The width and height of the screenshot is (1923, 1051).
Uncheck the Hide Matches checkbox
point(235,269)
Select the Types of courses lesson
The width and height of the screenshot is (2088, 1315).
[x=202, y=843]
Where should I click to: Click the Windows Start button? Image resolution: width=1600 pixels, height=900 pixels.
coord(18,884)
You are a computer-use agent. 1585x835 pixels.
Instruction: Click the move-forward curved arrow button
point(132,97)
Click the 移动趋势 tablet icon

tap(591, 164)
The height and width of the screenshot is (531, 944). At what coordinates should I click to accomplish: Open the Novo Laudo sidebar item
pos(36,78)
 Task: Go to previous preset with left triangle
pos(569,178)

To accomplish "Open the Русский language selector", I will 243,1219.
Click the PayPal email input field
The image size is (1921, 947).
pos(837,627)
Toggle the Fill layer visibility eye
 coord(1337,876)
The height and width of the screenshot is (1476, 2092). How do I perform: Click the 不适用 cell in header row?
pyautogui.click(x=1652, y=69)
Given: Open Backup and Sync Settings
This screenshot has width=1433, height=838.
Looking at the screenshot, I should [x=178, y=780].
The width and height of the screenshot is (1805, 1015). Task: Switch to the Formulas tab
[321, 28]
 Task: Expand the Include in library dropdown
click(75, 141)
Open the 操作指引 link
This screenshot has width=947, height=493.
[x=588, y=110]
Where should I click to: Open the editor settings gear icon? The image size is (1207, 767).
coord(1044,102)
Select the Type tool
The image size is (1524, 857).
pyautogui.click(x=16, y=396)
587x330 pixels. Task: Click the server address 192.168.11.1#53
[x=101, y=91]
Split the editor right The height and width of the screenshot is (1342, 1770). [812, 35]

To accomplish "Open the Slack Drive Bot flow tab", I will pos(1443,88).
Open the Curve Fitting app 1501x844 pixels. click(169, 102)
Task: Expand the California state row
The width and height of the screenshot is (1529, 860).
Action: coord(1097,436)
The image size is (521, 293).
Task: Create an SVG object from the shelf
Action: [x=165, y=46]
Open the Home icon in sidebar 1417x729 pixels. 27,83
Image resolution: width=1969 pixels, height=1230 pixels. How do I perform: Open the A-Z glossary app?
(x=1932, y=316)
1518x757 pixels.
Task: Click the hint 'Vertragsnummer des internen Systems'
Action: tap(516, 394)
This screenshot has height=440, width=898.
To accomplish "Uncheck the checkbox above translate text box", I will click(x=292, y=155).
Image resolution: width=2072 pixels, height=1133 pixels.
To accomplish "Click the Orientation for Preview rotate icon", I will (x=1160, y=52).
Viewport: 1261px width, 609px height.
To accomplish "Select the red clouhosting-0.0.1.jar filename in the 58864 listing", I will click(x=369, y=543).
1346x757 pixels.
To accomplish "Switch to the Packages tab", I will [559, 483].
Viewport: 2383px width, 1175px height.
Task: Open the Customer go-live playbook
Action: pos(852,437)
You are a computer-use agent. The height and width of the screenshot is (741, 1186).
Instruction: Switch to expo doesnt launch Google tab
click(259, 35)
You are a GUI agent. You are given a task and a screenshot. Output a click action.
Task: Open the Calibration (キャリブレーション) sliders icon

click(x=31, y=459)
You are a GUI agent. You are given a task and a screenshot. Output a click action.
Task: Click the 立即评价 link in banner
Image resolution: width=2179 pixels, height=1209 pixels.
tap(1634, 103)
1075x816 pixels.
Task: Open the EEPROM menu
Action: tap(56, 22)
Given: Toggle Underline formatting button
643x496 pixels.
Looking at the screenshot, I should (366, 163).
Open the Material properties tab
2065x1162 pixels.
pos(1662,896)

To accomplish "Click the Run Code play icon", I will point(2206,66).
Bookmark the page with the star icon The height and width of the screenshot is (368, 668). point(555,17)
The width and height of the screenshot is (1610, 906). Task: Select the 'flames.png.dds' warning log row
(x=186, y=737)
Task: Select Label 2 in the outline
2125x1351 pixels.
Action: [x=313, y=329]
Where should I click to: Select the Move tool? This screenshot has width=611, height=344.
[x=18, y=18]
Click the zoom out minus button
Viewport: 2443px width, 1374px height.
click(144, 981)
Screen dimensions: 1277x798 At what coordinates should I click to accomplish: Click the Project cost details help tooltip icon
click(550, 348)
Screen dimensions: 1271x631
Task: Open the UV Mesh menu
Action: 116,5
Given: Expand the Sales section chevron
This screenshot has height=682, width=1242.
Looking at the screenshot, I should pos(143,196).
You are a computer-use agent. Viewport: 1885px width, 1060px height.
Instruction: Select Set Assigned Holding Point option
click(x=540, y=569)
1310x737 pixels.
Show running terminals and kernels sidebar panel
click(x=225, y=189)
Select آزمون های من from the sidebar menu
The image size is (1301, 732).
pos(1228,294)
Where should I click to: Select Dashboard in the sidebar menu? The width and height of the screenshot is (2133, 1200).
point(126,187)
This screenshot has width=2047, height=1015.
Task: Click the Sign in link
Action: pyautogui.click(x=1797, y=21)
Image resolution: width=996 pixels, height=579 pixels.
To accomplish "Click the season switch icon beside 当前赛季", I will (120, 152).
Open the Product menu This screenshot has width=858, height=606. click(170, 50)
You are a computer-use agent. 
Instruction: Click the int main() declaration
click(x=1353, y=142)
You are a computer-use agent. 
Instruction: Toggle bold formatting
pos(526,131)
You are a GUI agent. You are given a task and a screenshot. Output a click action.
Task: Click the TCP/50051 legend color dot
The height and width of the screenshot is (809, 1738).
====================
Emit, unaltered, the lines from the top of the listing down through the line that holds "You are a computer-use agent. 1585x835"; emit nothing else.

◆ **ANSWER SECTION**:
The width and height of the screenshot is (1923, 1051).
Uncheck the Hide Matches checkbox
point(235,269)
Select the Types of courses lesson
The width and height of the screenshot is (2088, 1315).
[x=202, y=843]
Where should I click to: Click the Windows Start button? Image resolution: width=1600 pixels, height=900 pixels.
coord(18,884)
You are a computer-use agent. 1585x835 pixels.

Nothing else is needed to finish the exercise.